«Tengo vitíligo, ¿y qué?»

Sara Carreira Piñeiro
sara carreira REDACCIÓN / LA VOZ

ACTUALIDAD

Los pacientes dan un paso al frente en el día mundial de la enfermedad y quieren dejar de ser invisibles en una sociedad «en la que prima la estética»

25 jun 2016 . Actualizado a las 14:51 h.

No es una dolencia grave. Ni peligrosa. Tampoco contagia ni duele. Pero es tan visible que los pacientes de vitíligo se suelen deprimir, en algunos casos hasta el punto de no querer salir de casa.

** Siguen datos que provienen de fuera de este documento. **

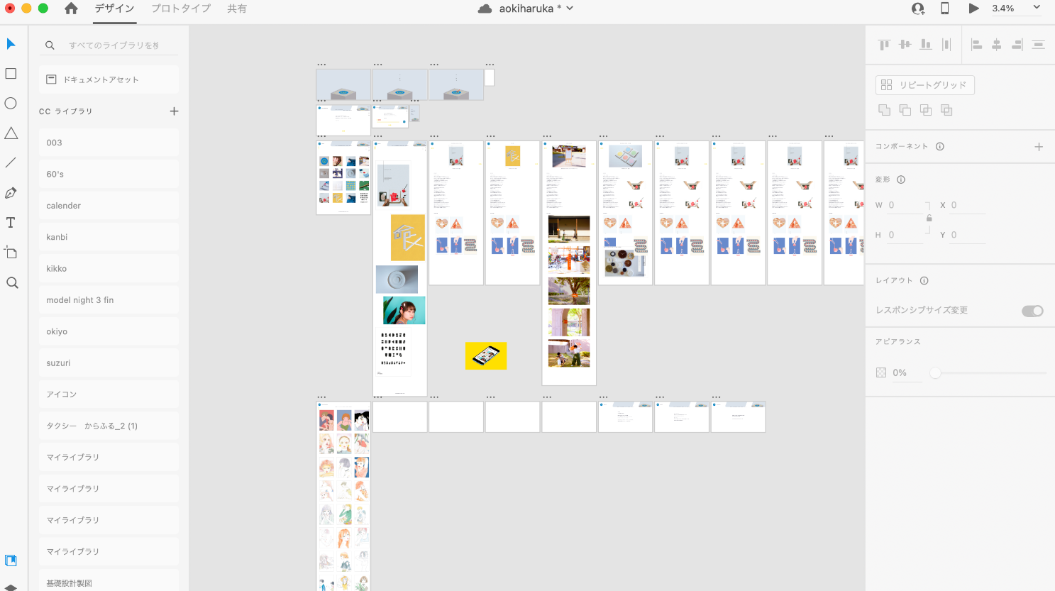Screen dimensions: 1055x591
Task: Select the Zoom magnifier tool
Action: tap(11, 283)
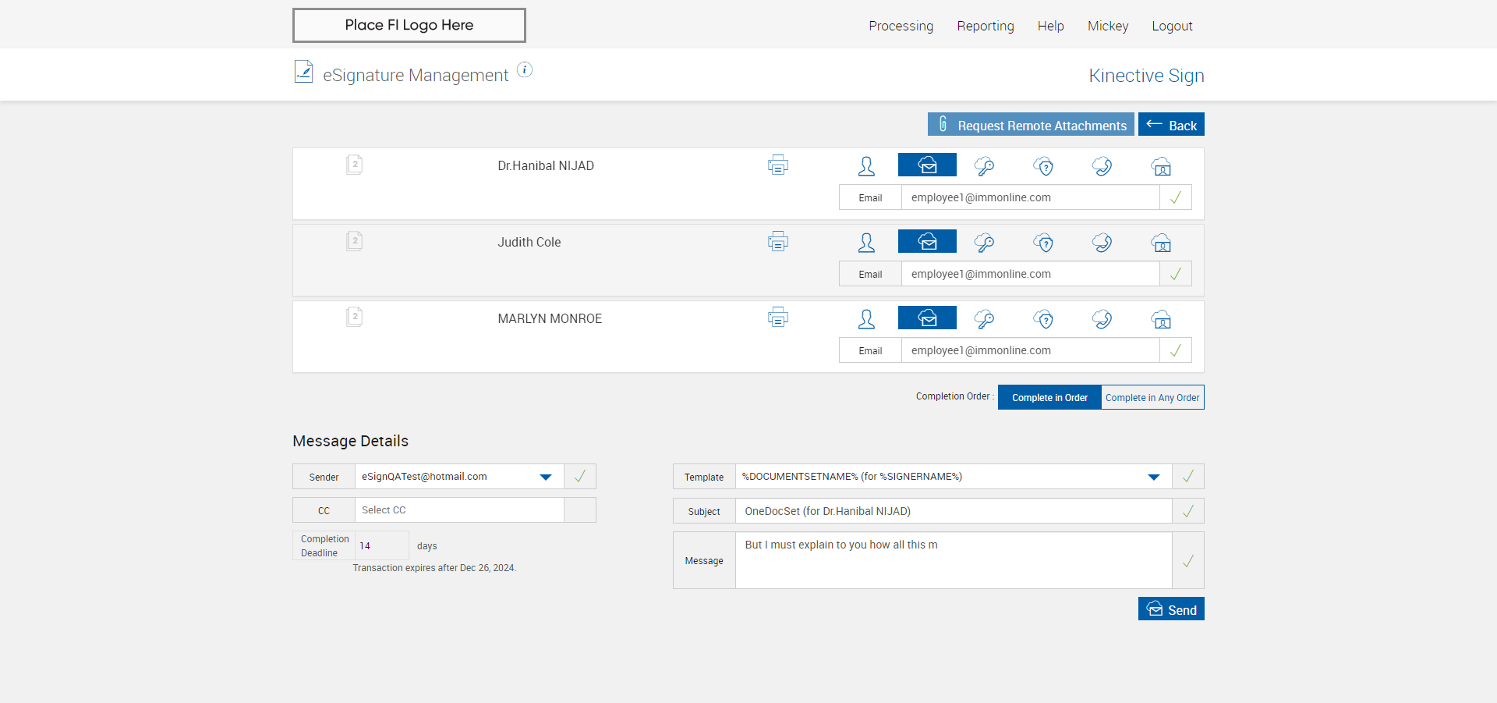The height and width of the screenshot is (703, 1497).
Task: Select email delivery icon for MARLYN MONROE
Action: 927,318
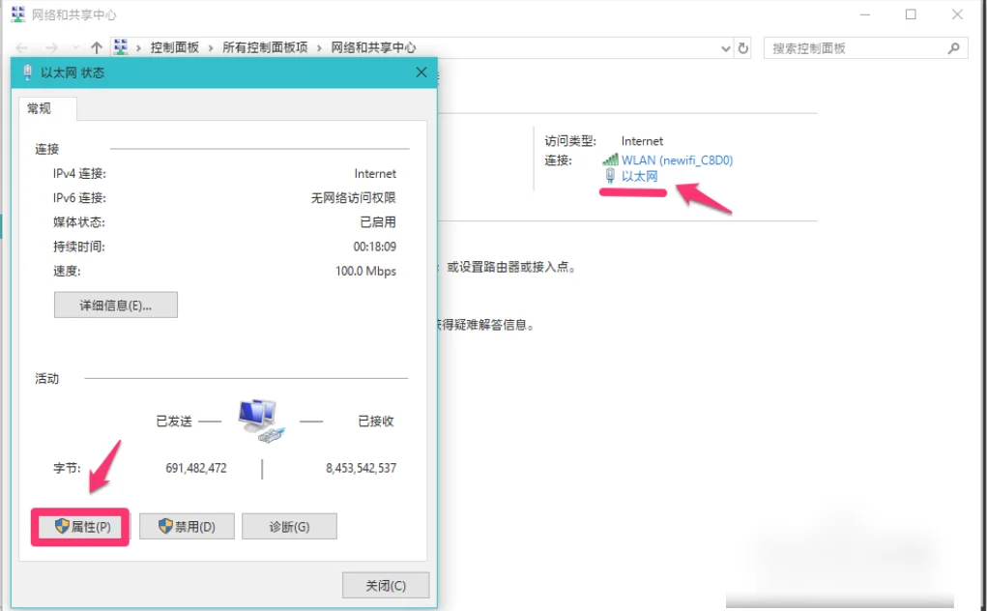The height and width of the screenshot is (611, 987).
Task: Select the 常规 tab
Action: click(40, 108)
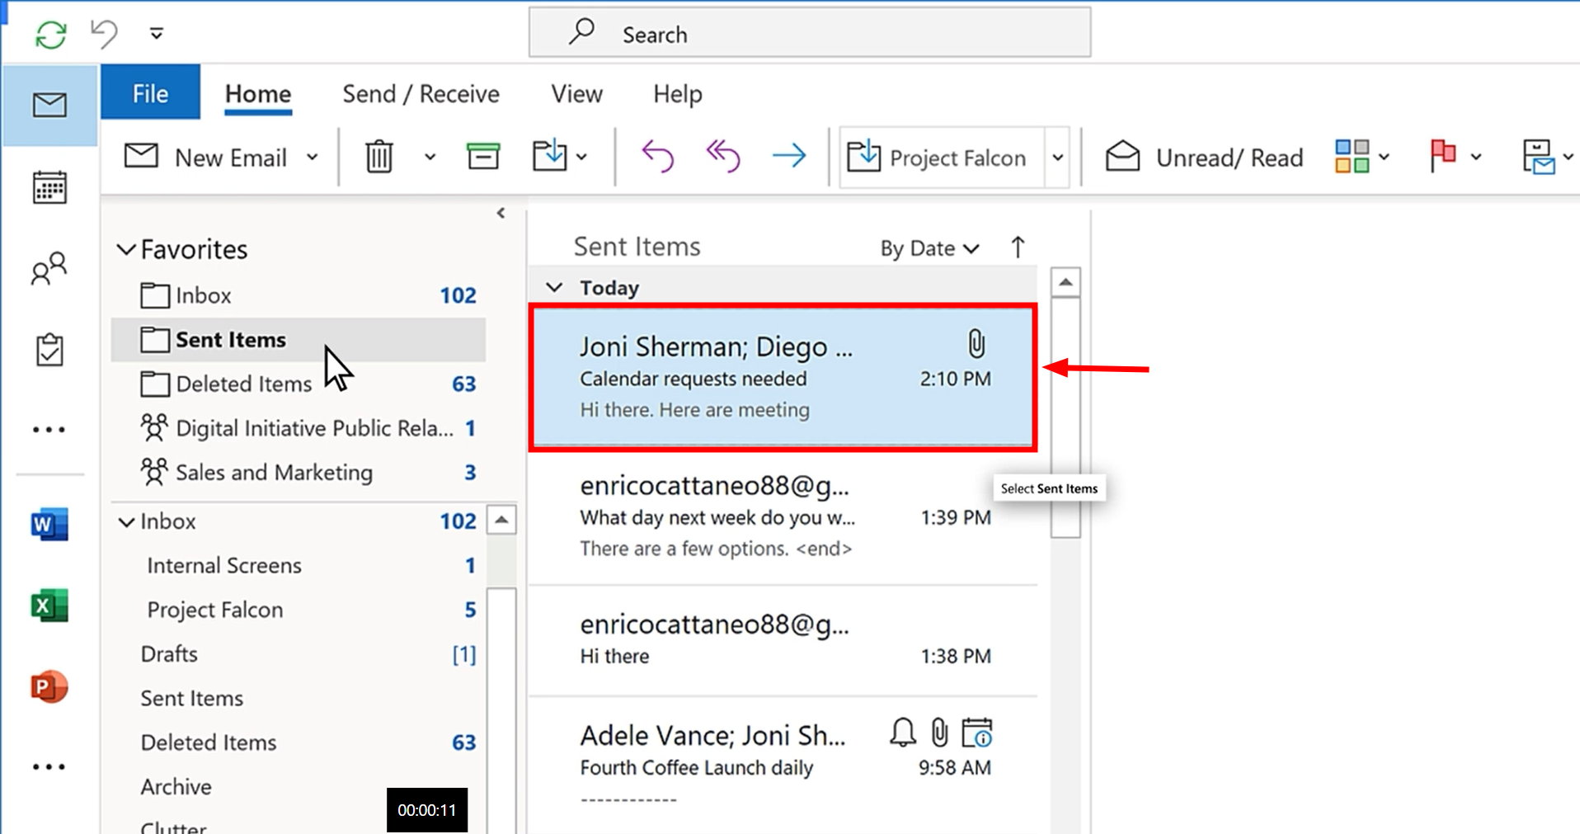Click the follow-up flag icon
1580x834 pixels.
[1442, 156]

Hoy se celebra el día mundial de esta enfermedad que han hecho famosa Michael Jackson y la modelo de Desigual Winnie Harlow, y los pacientes creen que la sociedad tiene que oírles, desechar las leyendas y asumir que el color, o los colores de la piel, no importan nada. «Tengo vitíligo, ¿y qué?» es una frase que suele decir el presentador Juan Imedio, uno de los pacientes ilustres, pero hay otros, como Jon Hamm, protagonista de Mad Men, que atribuyó su vitíligo al estrés por la filmación de la serie.

Y es que si bien la dolencia tiene una base genética, suele ser la alimentación -nuevos estudios en la India así parecen indicarlo- y un momento de mucho estrés lo que promueve la aparición de los brotes. Esto es cuando una zona nueva se decolora, empezando por una línea o una manchita que va ganando tamaño con el paso de los días.

Según los datos que maneja la Asociación de Pacientes de Vitíligo (Aspavit), hasta un 90 % de los enfermos no recibe ningún tratamiento. Y aunque el vitíligo no tiene cura, sí se puede tratar, sobre todo si cogen los brotes en los primeros momentos.